Really, it is not so much a matter of Whatever Happened the Banks, so much as whatever happened the banks? The first question is asked by boring people in the pub who have read all the disaster books and will explain the whole banking collapse to you if you stand still long enough.
But then there is a larger grouping: quieter, frequently older and yet more furious. This is the group which is asking: whatever happened the banks? These are my people: we live in the lower case.
We’re unfashionable, often technologically ignorant and our schedules allow us to go to our local branch of the bank during the day. And our local branch of the bank couldn’t think less of us if we had come to rob it. In fact it would think a whole lot more of us if we came to hold up the bank with sawn-off shotguns.
The banks have spent large sums on preventing bank robbers swanning in and out of the premises at will. They have installed a double-door security system, they’ve thought that much about them.
Your customer, on the other hand, is regarded as a nuisance and strongly discouraged. Some time ago, at a secret meeting, the banks declared war on us.
Inside your modern bank nowadays is a cavernous space with nothing in it but a couple of machines, perhaps a television and a person whose job it is to wrangle the customers into submission by asking you what you want to do. Then they tell you that you can do it online.
One cashier
Then you tell them that you don't want to do it online. Or that you don't know how to do it online. Or that you have concerns about security online.
Then they direct you to the cashier section – once the heart of any bank. There is one cashier. There is a queue. You queue. That is , if everything goes well.
A friend of mine rebelled. He was in a city-centre branch at lunchtime, 14 people were in the queue and one cashier’s hatch was open. He refused to tell the man who was trying to break up the queue what his business was. His business was private.
“I had a bit of a Larry David moment,” he says. He rehearsed the last couple of years of bank history in this country and told the bank employee that, as things had turned out, he would have been better putting his money in the attic.
“You know how it is in these situations,” he says modestly. “ You become a bit of a folk hero.” The other 13 people in the queue started to talk about how that member of the bank staff was “here every lunchtime” . Because the banks want you at home, doing all their clerical work for them online. It’s simple really.
I know the name of the man with the last old-fashioned bank book in Dún Laoghaire. The bank has tried for years to get it off him but he won’t surrender it – and this man is a bit of a computer whiz and could do online banking if he wished.
Still, the screws continue to tighten on your inconvenient live customer who is, as we all know, a loser.
A local businesswoman ran down to open an account in a local bank. She had a cheque for €5,000 with her and all her documentation. “A lady with a clipboard gave me someone’s card and said we could make an appointment for Thursday.” This was Tuesday. Thursday is this businesswoman’s busiest day. She went elsewhere.
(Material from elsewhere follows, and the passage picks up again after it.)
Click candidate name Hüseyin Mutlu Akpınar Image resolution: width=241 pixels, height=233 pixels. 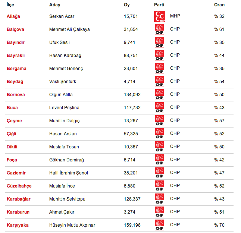point(72,225)
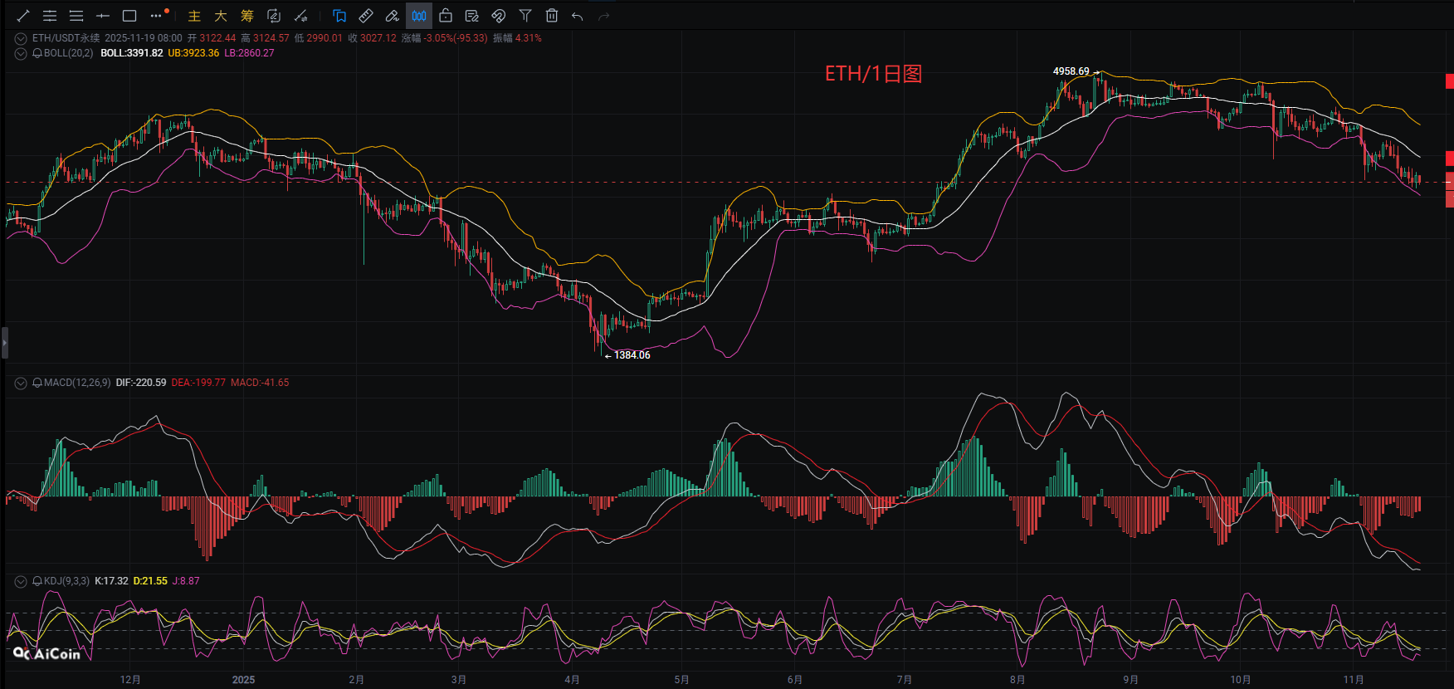
Task: Open the left side panel handle
Action: point(4,342)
Or take bank transfers as one mad and exotic example. Bank Of Ireland won’t do them – since October 2012, the bank’s head office said in an official statement. The statement, which was kindly and swiftly issued at my request, said Bank of Ireland is “committed to communities nationwide” and staying in them when other banks leave.
All I wanted to do was send a small sum to a German company. “Oh we don’t do bank transfers,” said the customer wrangler, who never did volunteer his name. “Under €3,000. You can do that online.”
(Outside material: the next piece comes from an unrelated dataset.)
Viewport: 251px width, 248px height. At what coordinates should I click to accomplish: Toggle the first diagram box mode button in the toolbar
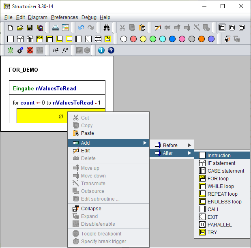pyautogui.click(x=222, y=28)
I left the bank. Then I went back into the bank. What about other banks? I asked. Surely they do bank transfers. The customer wrangler said he didn’t know.
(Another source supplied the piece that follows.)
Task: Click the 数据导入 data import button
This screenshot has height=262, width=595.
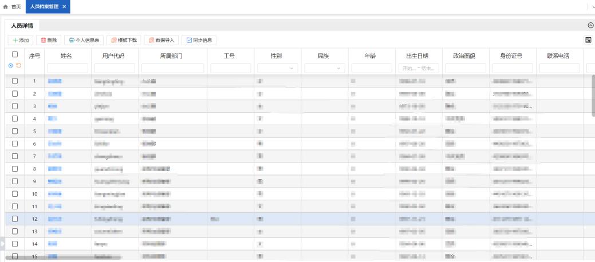Action: click(x=162, y=40)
I crossed the road, walked 20 yards and found that Ulster Bank will do a transfer to Germany, if I open a bank account with them, for 51 cent.
A colleague has a similar experience in Galway. "I hadn't been in a bank for ages," she said – she is not a member of the Resistance. She owed someone €500 and her bank told her that it was " not possible to do a bank transfer to another bank. You have to do that online."
Activation code
My colleague had no problem with that. But she was required to register her mobile phone number online. It was going to take five working days for the activation code for the mobile phone to be issued. It was then going to take two working days for the transfer itself to be cleared.
In the end my colleague handed the woman to whom she owed money a cheque. She asked the customer wrangler what happened with older customers, or in areas of the country where there is no broadband coverage.
It’s like this: the taxpayer bailed out the banks. In return the banks’ live customers are being hunted down like dogs. All we are saying is – give peace a chance.